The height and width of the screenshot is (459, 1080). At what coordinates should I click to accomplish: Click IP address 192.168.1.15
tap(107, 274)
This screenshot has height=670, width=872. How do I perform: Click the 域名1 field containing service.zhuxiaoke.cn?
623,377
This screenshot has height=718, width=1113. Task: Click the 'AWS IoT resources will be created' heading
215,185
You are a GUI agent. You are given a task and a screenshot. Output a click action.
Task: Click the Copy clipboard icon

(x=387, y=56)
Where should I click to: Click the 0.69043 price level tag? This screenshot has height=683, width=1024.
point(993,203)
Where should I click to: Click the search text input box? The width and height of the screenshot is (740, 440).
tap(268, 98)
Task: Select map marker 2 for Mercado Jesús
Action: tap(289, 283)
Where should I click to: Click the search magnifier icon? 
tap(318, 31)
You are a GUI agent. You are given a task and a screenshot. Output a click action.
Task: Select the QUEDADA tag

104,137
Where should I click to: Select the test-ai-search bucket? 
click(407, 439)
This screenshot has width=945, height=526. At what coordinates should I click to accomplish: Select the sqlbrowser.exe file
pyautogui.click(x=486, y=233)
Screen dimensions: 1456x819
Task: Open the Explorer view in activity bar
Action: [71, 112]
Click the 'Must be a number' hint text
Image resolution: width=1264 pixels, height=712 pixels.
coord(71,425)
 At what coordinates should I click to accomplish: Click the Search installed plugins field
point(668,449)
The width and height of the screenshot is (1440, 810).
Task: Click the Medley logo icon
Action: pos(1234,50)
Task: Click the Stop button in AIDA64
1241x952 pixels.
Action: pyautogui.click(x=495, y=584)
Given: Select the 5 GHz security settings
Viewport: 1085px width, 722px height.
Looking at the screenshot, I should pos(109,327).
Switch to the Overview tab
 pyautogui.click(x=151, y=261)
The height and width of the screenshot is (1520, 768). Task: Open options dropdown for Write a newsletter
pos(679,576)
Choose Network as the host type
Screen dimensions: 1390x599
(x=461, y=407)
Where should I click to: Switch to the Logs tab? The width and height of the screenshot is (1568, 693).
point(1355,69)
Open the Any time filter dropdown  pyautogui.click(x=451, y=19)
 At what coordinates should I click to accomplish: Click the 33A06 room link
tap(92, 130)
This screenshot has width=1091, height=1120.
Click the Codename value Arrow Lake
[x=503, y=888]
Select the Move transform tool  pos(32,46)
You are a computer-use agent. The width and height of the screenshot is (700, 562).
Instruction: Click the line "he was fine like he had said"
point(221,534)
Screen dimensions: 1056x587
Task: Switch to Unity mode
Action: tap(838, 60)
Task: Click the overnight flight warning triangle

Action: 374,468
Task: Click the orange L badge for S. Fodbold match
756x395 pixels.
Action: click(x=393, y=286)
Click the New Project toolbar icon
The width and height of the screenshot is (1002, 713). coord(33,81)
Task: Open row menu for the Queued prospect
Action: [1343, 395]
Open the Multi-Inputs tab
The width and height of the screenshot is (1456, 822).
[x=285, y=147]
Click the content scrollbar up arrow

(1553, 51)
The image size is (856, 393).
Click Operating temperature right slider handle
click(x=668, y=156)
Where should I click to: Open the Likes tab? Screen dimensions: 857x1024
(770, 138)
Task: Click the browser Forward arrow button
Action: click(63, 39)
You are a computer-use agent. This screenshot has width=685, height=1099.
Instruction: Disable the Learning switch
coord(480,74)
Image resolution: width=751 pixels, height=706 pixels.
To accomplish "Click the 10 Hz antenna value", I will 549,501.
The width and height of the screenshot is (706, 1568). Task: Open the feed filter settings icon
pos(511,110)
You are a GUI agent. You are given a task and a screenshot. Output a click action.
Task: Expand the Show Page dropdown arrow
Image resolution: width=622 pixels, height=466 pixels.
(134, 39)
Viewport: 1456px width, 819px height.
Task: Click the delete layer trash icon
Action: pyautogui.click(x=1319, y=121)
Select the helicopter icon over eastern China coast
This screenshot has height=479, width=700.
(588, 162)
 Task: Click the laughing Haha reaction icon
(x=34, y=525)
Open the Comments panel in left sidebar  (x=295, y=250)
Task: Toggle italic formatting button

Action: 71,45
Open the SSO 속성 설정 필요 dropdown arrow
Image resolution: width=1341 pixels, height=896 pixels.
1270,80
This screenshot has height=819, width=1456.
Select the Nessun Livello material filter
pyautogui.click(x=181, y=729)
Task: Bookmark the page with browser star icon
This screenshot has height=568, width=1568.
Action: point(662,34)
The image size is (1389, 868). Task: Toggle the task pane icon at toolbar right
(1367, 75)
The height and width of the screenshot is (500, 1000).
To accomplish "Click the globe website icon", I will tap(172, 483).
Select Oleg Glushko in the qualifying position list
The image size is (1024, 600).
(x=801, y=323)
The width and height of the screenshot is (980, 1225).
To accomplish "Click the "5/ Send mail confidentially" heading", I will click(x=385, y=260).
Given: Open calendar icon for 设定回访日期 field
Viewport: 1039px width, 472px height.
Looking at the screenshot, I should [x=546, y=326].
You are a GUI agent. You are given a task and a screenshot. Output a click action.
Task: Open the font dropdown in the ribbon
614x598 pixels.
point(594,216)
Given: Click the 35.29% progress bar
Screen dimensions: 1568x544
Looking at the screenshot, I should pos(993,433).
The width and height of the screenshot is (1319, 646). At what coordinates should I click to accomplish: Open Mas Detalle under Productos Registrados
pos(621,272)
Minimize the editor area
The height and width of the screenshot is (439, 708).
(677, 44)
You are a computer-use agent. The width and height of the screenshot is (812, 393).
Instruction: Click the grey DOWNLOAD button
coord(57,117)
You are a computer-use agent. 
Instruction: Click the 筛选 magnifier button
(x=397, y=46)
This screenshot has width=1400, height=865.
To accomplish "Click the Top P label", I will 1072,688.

---

Update all of the lines above by replacing "GUI agent" with "desktop agent" wherever it occurs, and leave everything else unchanged.

The height and width of the screenshot is (459, 1080). At what coordinates should I click to accomplish: Click IP address 192.168.1.15
tap(107, 274)
This screenshot has height=670, width=872. How do I perform: Click the 域名1 field containing service.zhuxiaoke.cn?
623,377
This screenshot has height=718, width=1113. Task: Click the 'AWS IoT resources will be created' heading
215,185
You are a desktop agent. You are given a task and a screenshot. Output a click action.
Task: Click the Copy clipboard icon

(x=387, y=56)
Where should I click to: Click the 0.69043 price level tag? This screenshot has height=683, width=1024.
point(993,203)
Where should I click to: Click the search text input box? The width and height of the screenshot is (740, 440).
tap(268, 98)
Task: Select map marker 2 for Mercado Jesús
Action: tap(289, 283)
Where should I click to: Click the search magnifier icon? 
tap(318, 31)
You are a desktop agent. You are given a task and a screenshot. Output a click action.
Task: Select the QUEDADA tag

104,137
Where should I click to: Select the test-ai-search bucket? 
click(407, 439)
This screenshot has width=945, height=526. At what coordinates should I click to accomplish: Select the sqlbrowser.exe file
pyautogui.click(x=486, y=233)
Screen dimensions: 1456x819
Task: Open the Explorer view in activity bar
Action: [71, 112]
Click the 'Must be a number' hint text
Image resolution: width=1264 pixels, height=712 pixels.
coord(71,425)
 At what coordinates should I click to accomplish: Click the Search installed plugins field
point(668,449)
The width and height of the screenshot is (1440, 810).
Task: Click the Medley logo icon
Action: pos(1234,50)
Task: Click the Stop button in AIDA64
1241x952 pixels.
Action: pyautogui.click(x=495, y=584)
Given: Select the 5 GHz security settings
Viewport: 1085px width, 722px height.
Looking at the screenshot, I should pos(109,327).
Switch to the Overview tab
 pyautogui.click(x=151, y=261)
The height and width of the screenshot is (1520, 768). Task: Open options dropdown for Write a newsletter
pos(679,576)
Choose Network as the host type
Screen dimensions: 1390x599
(x=461, y=407)
Where should I click to: Switch to the Logs tab? The width and height of the screenshot is (1568, 693).
point(1355,69)
Open the Any time filter dropdown  pyautogui.click(x=451, y=19)
 At what coordinates should I click to accomplish: Click the 33A06 room link
tap(92, 130)
This screenshot has width=1091, height=1120.
Click the Codename value Arrow Lake
[x=503, y=888]
Select the Move transform tool  pos(32,46)
You are a computer-use agent. The width and height of the screenshot is (700, 562).
Instruction: Click the line "he was fine like he had said"
point(221,534)
Screen dimensions: 1056x587
Task: Switch to Unity mode
Action: tap(838, 60)
Task: Click the overnight flight warning triangle

Action: 374,468
Task: Click the orange L badge for S. Fodbold match
756x395 pixels.
Action: click(x=393, y=286)
Click the New Project toolbar icon
The width and height of the screenshot is (1002, 713). coord(33,81)
Task: Open row menu for the Queued prospect
Action: [1343, 395]
Open the Multi-Inputs tab
The width and height of the screenshot is (1456, 822).
[x=285, y=147]
Click the content scrollbar up arrow

(1553, 51)
The image size is (856, 393).
Click Operating temperature right slider handle
click(x=668, y=156)
Where should I click to: Open the Likes tab? Screen dimensions: 857x1024
(770, 138)
Task: Click the browser Forward arrow button
Action: click(63, 39)
You are a computer-use agent. This screenshot has width=685, height=1099.
Instruction: Disable the Learning switch
coord(480,74)
Image resolution: width=751 pixels, height=706 pixels.
To accomplish "Click the 10 Hz antenna value", I will 549,501.
The width and height of the screenshot is (706, 1568). Task: Open the feed filter settings icon
pos(511,110)
You are a desktop agent. You are given a task and a screenshot. Output a click action.
Task: Expand the Show Page dropdown arrow
Image resolution: width=622 pixels, height=466 pixels.
(134, 39)
Viewport: 1456px width, 819px height.
Task: Click the delete layer trash icon
Action: pyautogui.click(x=1319, y=121)
Select the helicopter icon over eastern China coast
This screenshot has height=479, width=700.
(588, 162)
 Task: Click the laughing Haha reaction icon
(x=34, y=525)
Open the Comments panel in left sidebar  (x=295, y=250)
Task: Toggle italic formatting button

Action: 71,45
Open the SSO 속성 설정 필요 dropdown arrow
Image resolution: width=1341 pixels, height=896 pixels.
1270,80
This screenshot has height=819, width=1456.
Select the Nessun Livello material filter
pyautogui.click(x=181, y=729)
Task: Bookmark the page with browser star icon
This screenshot has height=568, width=1568.
Action: point(662,34)
The image size is (1389, 868). Task: Toggle the task pane icon at toolbar right
(1367, 75)
The height and width of the screenshot is (500, 1000).
To accomplish "Click the globe website icon", I will tap(172, 483).
Select Oleg Glushko in the qualifying position list
The image size is (1024, 600).
(x=801, y=323)
The width and height of the screenshot is (980, 1225).
To accomplish "Click the "5/ Send mail confidentially" heading", I will click(x=385, y=260).
Given: Open calendar icon for 设定回访日期 field
Viewport: 1039px width, 472px height.
Looking at the screenshot, I should [x=546, y=326].
You are a desktop agent. You are given a task and a screenshot. Output a click action.
Task: Open the font dropdown in the ribbon
614x598 pixels.
point(594,216)
Given: Click the 35.29% progress bar
Screen dimensions: 1568x544
Looking at the screenshot, I should pos(993,433).
The width and height of the screenshot is (1319, 646). At what coordinates should I click to accomplish: Open Mas Detalle under Productos Registrados
pos(621,272)
Minimize the editor area
The height and width of the screenshot is (439, 708).
(677, 44)
You are a computer-use agent. The width and height of the screenshot is (812, 393).
Instruction: Click the grey DOWNLOAD button
coord(57,117)
You are a computer-use agent. 
Instruction: Click the 筛选 magnifier button
(x=397, y=46)
This screenshot has width=1400, height=865.
To accomplish "Click the Top P label", I will 1072,688.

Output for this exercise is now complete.